Weight and Speed: Roading Requires High Tire Pressures
You also have to consider all the road miles a sprayer racks up. Remember that tires have to be inflated for a particular load and speed. You have to account for both factors whenever you’re setting tire pressures. Low tire pressures on the road would be a recipe for fast tire wear or even dangerous tire failures.
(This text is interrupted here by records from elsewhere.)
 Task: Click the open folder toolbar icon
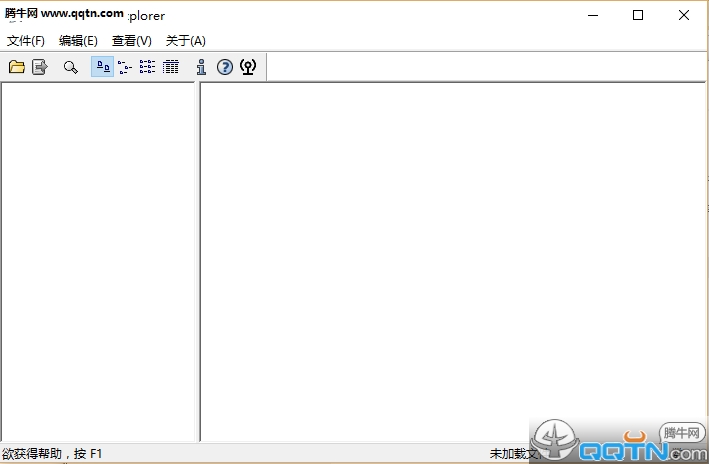point(17,67)
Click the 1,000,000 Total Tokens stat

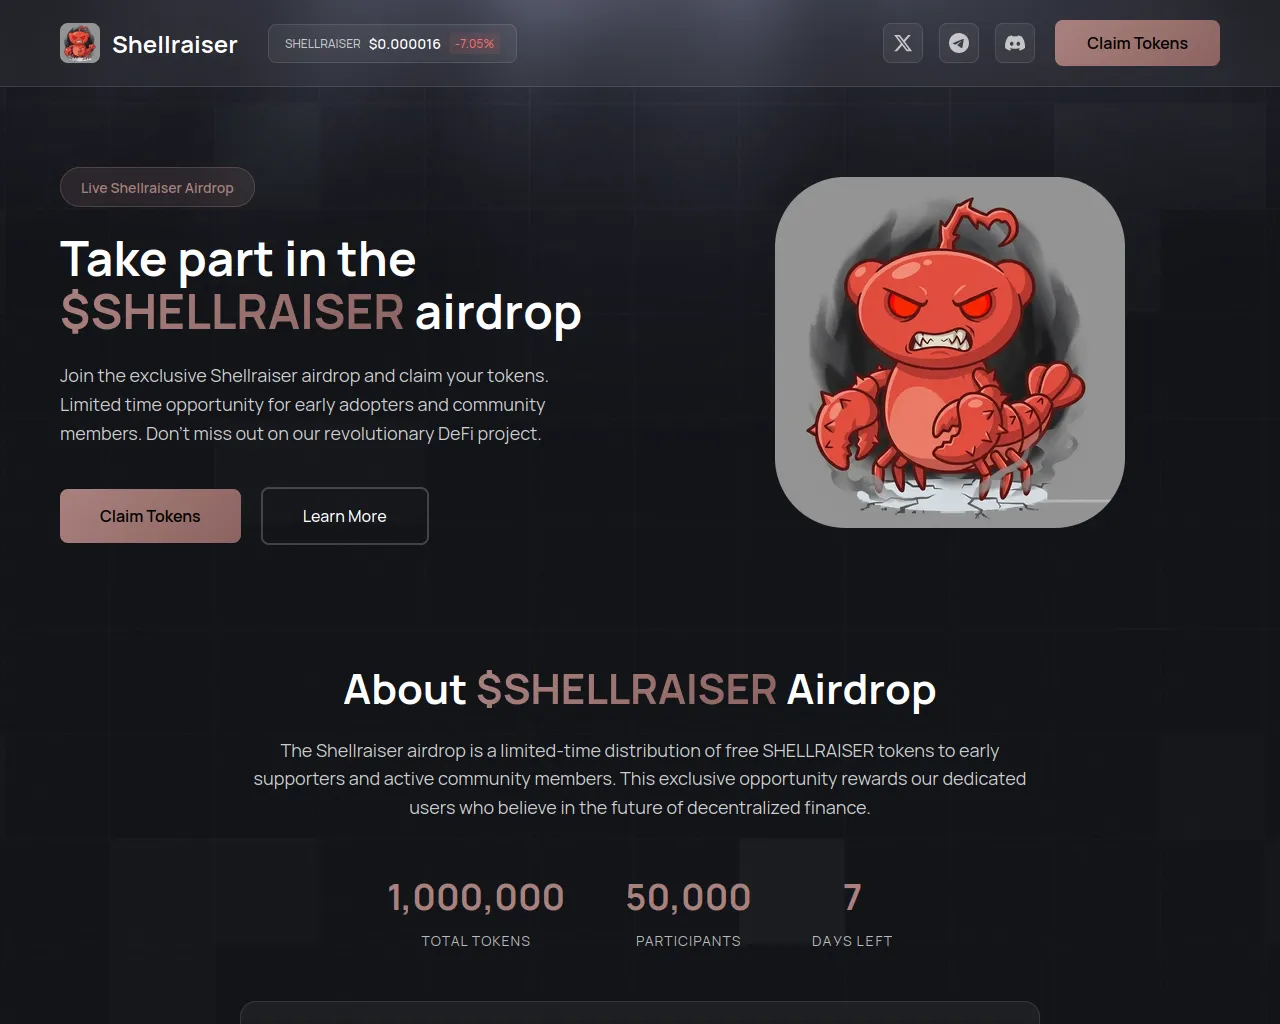pyautogui.click(x=476, y=913)
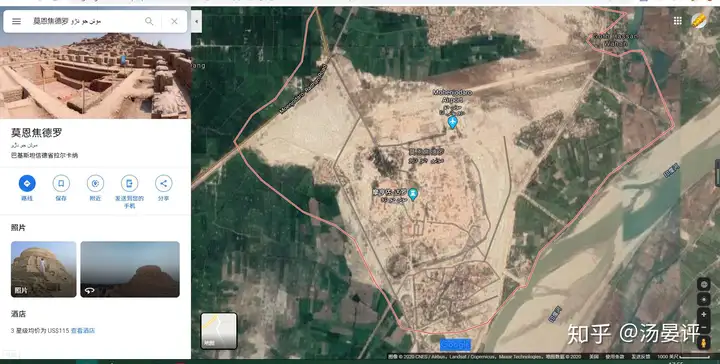Click the Directions route icon

click(x=27, y=184)
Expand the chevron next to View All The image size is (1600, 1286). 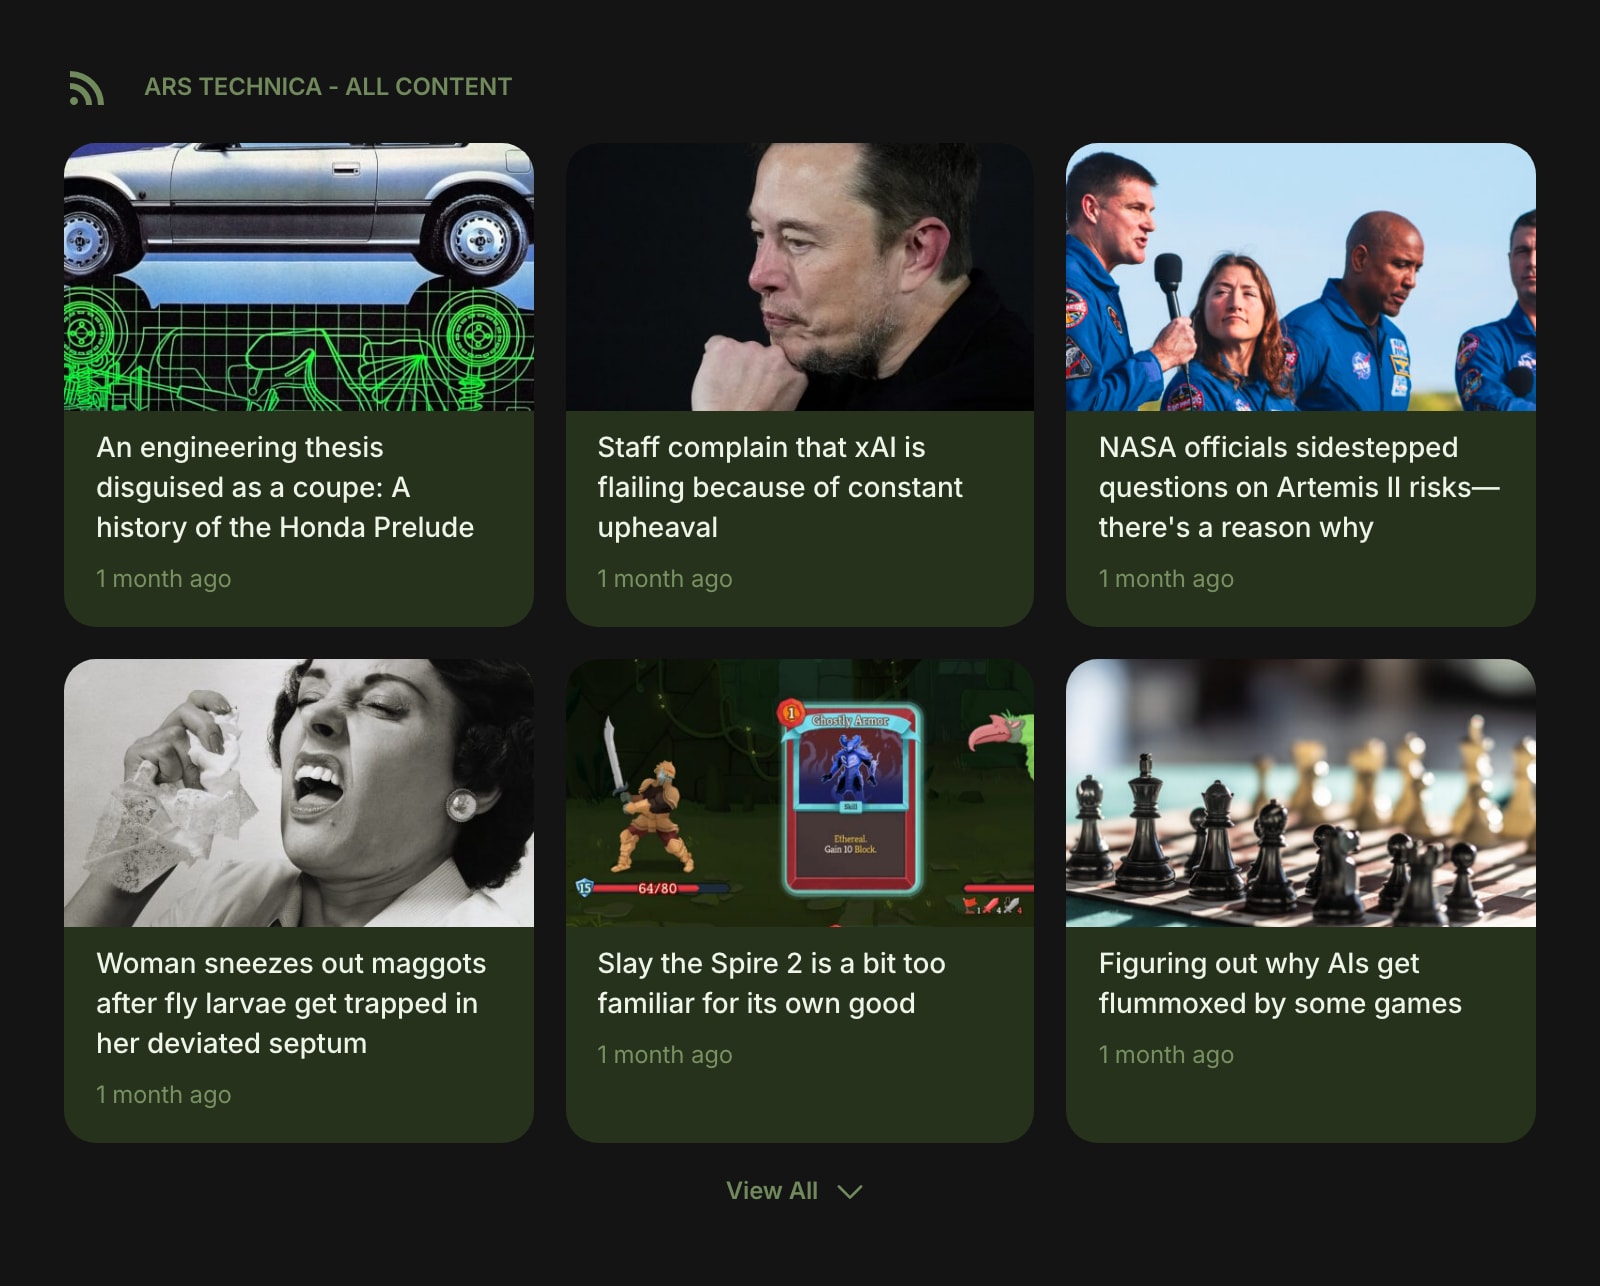[x=850, y=1192]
Those Same High Pressures Cause You Big Problems in the Field
In the field, however, high tire pressures cause the sprayer issues you’re familiar with: poor handling, a punishing ride, and rutting. Sprayer tire tracks are sometimes called “pizza-cutter tracks” for good reason: these tires can leave deep, narrow ruts in the soil, thanks to the massive amount of pressure transferred to the ground by their small footprints.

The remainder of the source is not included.